Llegado ese punto, la capacidad de mi estómago y yo estábamos tan agotados que me disculpé un momento y salí al jardín a fumar (tres cigarrillos).

A pesar de que me tomé tres comprimidos masticables contra la acidez, pasé la noche del domingo al lunes dando vueltas en la cama (el queso de cabra y el camembert me habían acabado de rematar) y tuve horribles pesadillas en las que el hermano de Adam, el atractivo autor de
bestsellers
, estaba en su moderna consulta de odontólogo, tumbado en una camilla con una mademoiselle Bredin a medio vestir, abrazándola y gimiendo con pasión, mientras yo permanecía sentado en el sillón de dentista sin poder moverme (y también gimiendo) porque una ayudante me estaba sacando las muelas.

Cuando me desperté bañado en sudor estaba tan alterado que me habría gustado ponerme a fumar en ese momento.

Pero todo aquello fue un verdadero placer comparado con lo que me esperaba el lunes.

* * *

Adam llamó bien temprano a la editorial con la noticia de que, aunque al principio su hermano se había enfadado un poco, al final había captado la gracia de todo el asunto Miller y estaba dispuesto a colaborar por esta vez («
He took it like a man
», fue el ocurrente comentario de Adam).

En cualquier caso, las nociones de francés de Sam tenían sus límites naturales, era todo lo contrario a un hombre de letras y sus conocimientos sobre coches antiguos eran escasos.

—Bueno, me temo que antes tenemos que instruirle bien —dijo Adam—. Para la lectura en público puedes prepararle unos párrafos y así él sólo tendrá que ensayar. —En cuanto a lo de afeitarse la barba… Bueno, eso iba a requerir un cierto trabajo de convicción por parte de Adam.

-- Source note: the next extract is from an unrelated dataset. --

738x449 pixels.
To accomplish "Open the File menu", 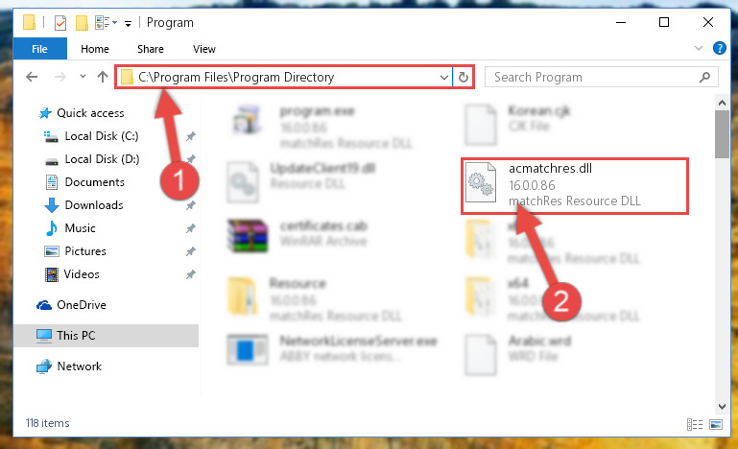I will pos(40,49).
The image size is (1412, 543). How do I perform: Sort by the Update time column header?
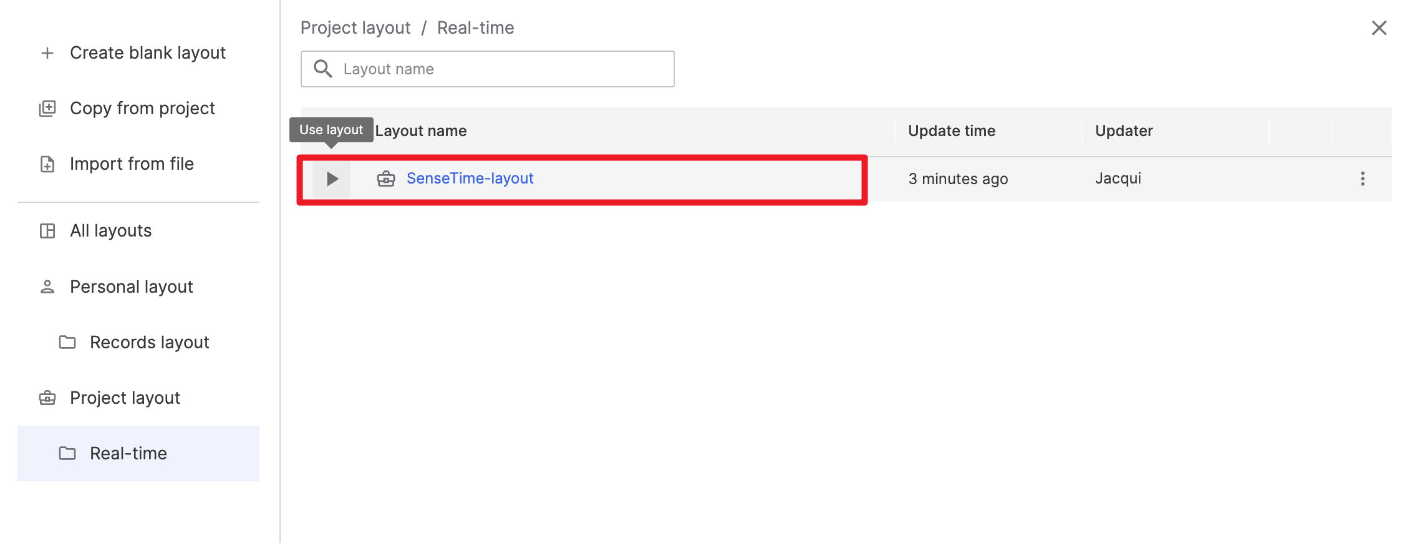951,131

Nervioso, me tiré del cuello alto del jersey, que de pronto parecía querer ahogarme. Naturalmente, sería mejor que
Robert Miller
tuviera el aspecto de Robert Miller (el de la foto) y el
dentista
tuviera el aspecto del dentista, le hice saber. Todo aquello se estaba complicando demasiado.

—Sí, claro —dijo Adam—, hago lo que puedo. —Y luego añadió algo que me hizo necesitar enseguida los cigarrillos—. Por lo demás, Sam podría ir el lunes que viene no, el siguiente… Bueno, quiero decir que
sólo
puede ir ese día.

Fumé lo más deprisa que pude.

—¿Estás loco? —grité—. ¿Y cómo vamos a arreglarlo?

La puerta del despacho se abrió sin hacer ruido, mademoiselle Mirabeau se asomó con mirada interrogante y una carpeta de plástico transparente en la mano y se quedó esperando.


¡Ahora no!
—grité muy nervioso, moviendo la mano en el aire—. ¡Por Dios, no me mire con cara de tonta!; ¿No
ve
que estoy hablando por teléfono? —gruñí.

Me miró horrorizada. Luego su labio inferior empezó a temblar y la puerta se cerró tan en silencio como se había abierto.


Ahora
tampoco va a ir —dijo Adam con tono tranquilizador, y volví a prestar atención al teléfono—. El lunes sería perfecto. Yo llegaría con Sam el domingo y así podríamos hablar con calma.

—Perfecto, perfecto —resoplé—. ¡Sólo faltan dos semanas! Algo así hay que prepararlo bien. ¿Cómo vamos a conseguirlo?